Iniciativa do Ministério dos Transportes prevê transição da frota de caminhões a diesel para gás natural liquefeito (GNL); Sinaceg apoia a medida e defende investimentos em infraestrutura verde nas rodovias
O Ministério dos Transportes levou à COP30, em Belém (PA), um dos projetos mais ambiciosos de transição energética no setor rodoviário: os “corredores azuis”, voltados à substituição gradual dos caminhões movidos a diesel por veículos abastecidos com gás natural liquefeito (GNL). A iniciativa, apresentada pelo ministro Renan Filho, faz parte da estratégia do governo federal de reduzir as emissões de carbono e modernizar a matriz logística do país.
De acordo com o ministro, o programa representa “um avanço do Brasil para reduzir as emissões no setor e alinhar o transporte nacional aos compromissos internacionais de descarbonização”

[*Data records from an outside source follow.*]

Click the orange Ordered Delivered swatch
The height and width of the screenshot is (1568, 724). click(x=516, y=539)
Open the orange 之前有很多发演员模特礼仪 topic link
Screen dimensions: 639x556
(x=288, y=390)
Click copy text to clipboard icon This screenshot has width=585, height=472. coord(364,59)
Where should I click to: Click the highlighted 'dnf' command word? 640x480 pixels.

“Apresentamos na COP os corredores azuis, que representam a transição de veículos a óleo diesel para o GNL. Isso garantirá a redução das emissões e mostrará o protagonismo do Brasil na agenda climática”, afirmou Renan Filho à CNN.
Além do projeto dos corredores azuis, o Ministério dos Transportes também apresenta na conferência um modelo de concessão rodoviária com emissão zero de carbono, que prevê compensações ambientais diretamente nos contratos de obras e concessões. O pacote inclui ainda o Plano Integrado de Transporte e o Plano Nacional de Logística 2050, com foco em eficiência energética, impacto social e resiliência climática, além do PRO-AdaptaVifas — programa que adapta a infraestrutura rodoviária e ferroviária às novas condições climáticas.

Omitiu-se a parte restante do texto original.